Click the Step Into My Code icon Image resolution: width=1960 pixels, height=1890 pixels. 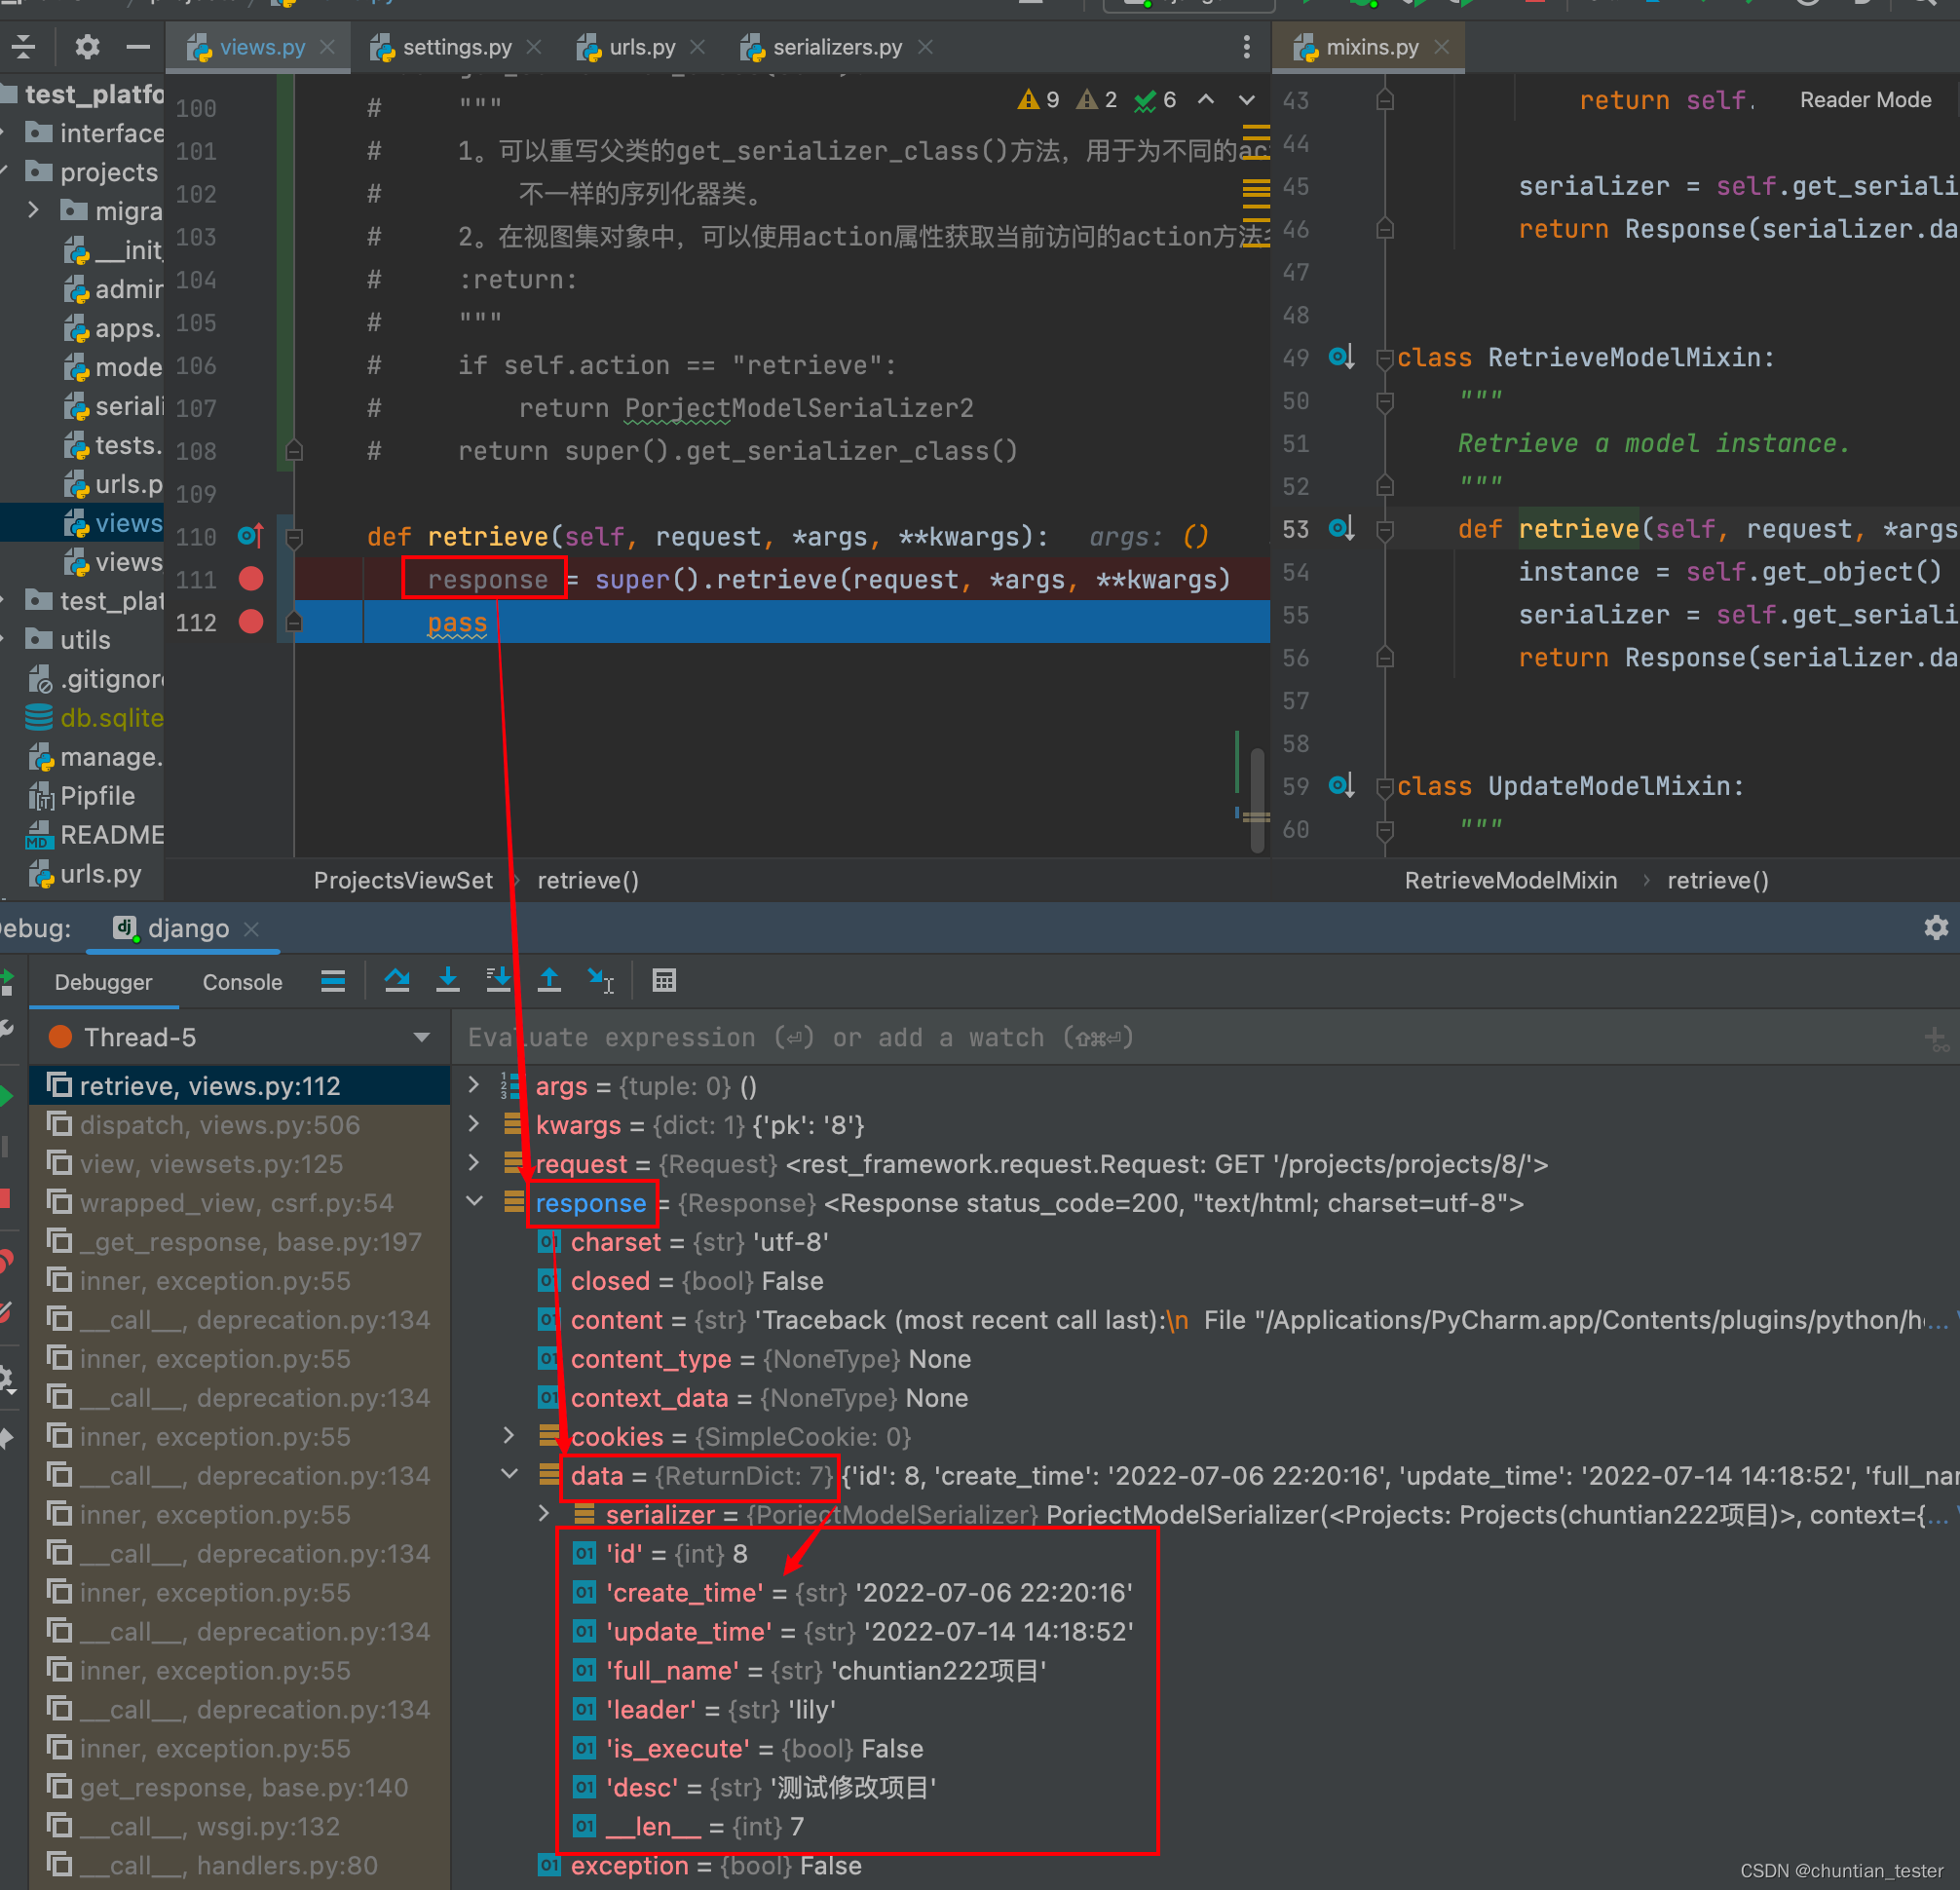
········
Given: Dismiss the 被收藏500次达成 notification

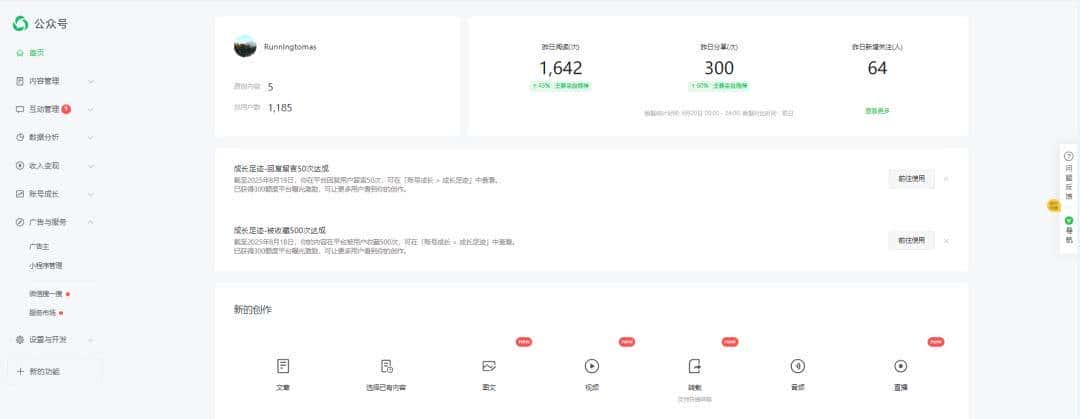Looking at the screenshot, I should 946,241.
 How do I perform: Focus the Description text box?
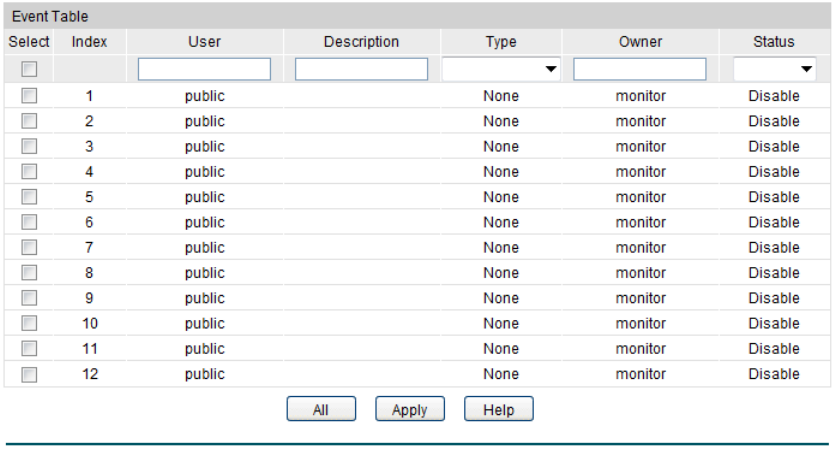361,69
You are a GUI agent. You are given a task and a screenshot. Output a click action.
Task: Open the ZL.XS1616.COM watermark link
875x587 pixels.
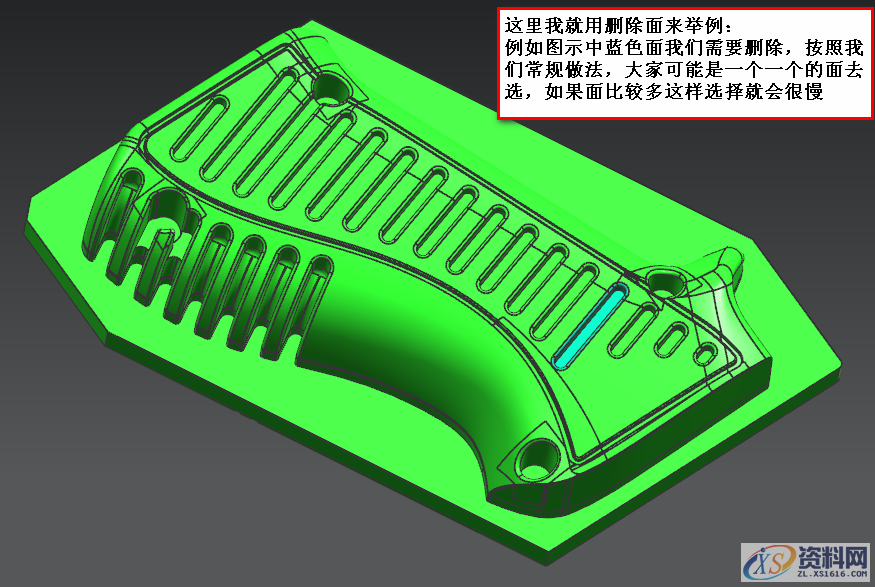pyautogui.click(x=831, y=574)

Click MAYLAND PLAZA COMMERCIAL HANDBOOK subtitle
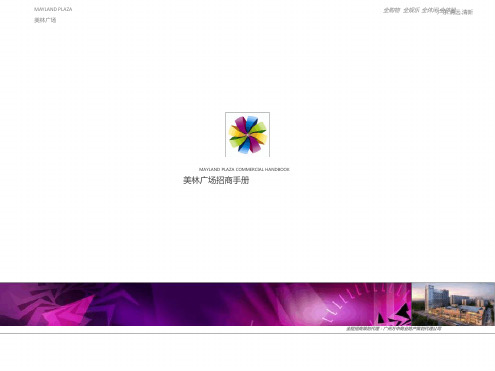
········
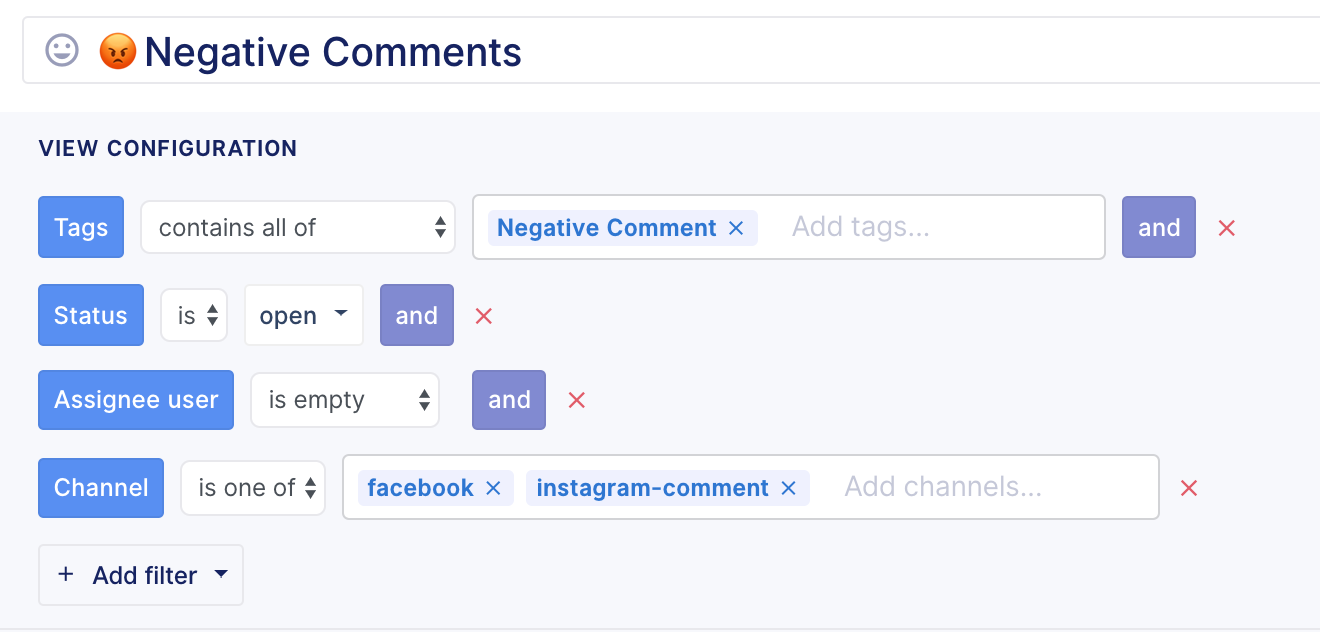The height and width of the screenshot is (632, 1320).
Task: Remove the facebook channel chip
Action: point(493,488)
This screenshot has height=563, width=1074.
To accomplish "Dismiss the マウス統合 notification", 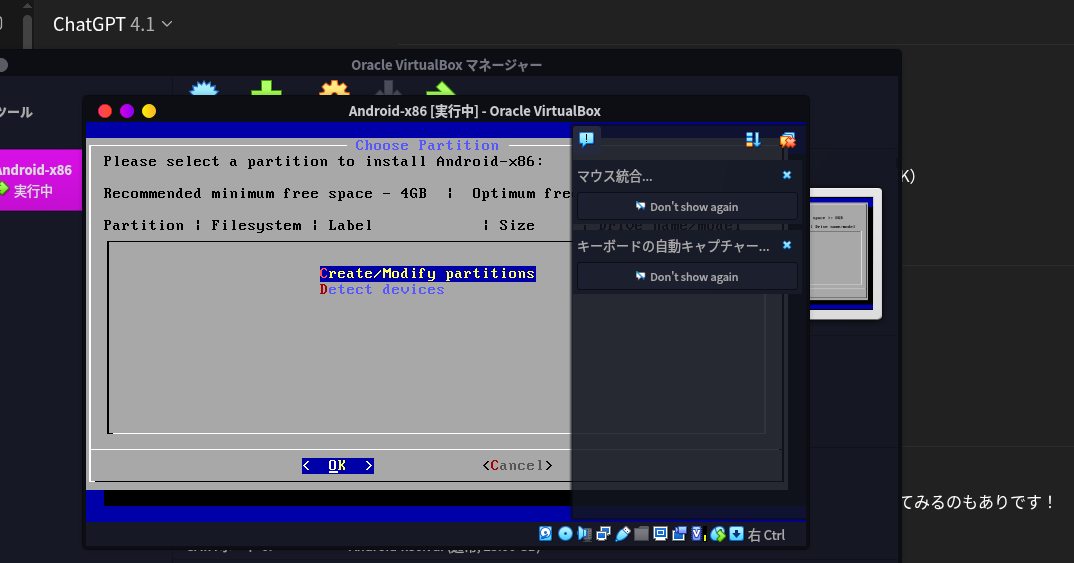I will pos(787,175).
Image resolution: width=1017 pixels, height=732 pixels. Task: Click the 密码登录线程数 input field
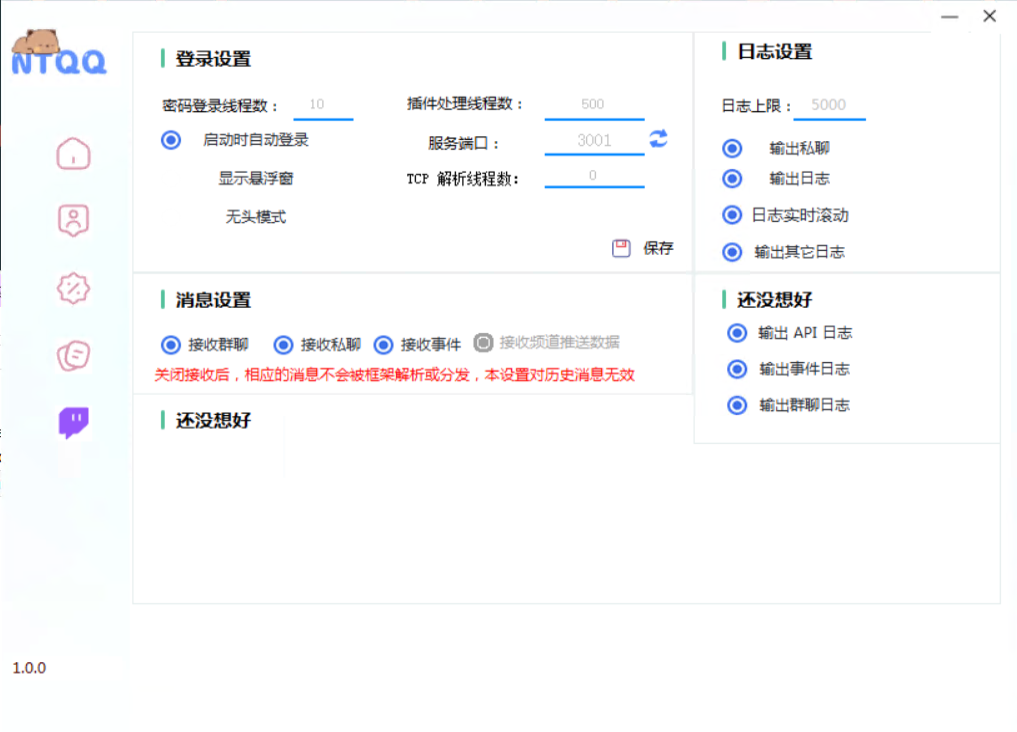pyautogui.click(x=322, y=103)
········
Goal:
Reproduce the data exactly, starting with the line that contains "Given: Dismiss the 被收藏500次达成 notification" and going on through the line that contains "Click MAYLAND PLAZA", with both of those lines included. Leave the pictures out of your answer.

Written solution:
Given: Dismiss the 被收藏500次达成 notification

Looking at the screenshot, I should 946,241.
 How do I perform: Focus the Description text box?
361,69
You are a GUI agent. You are given a task and a screenshot. Output a click action.
Task: Open the ZL.XS1616.COM watermark link
875x587 pixels.
pyautogui.click(x=831, y=574)

Click MAYLAND PLAZA COMMERCIAL HANDBOOK subtitle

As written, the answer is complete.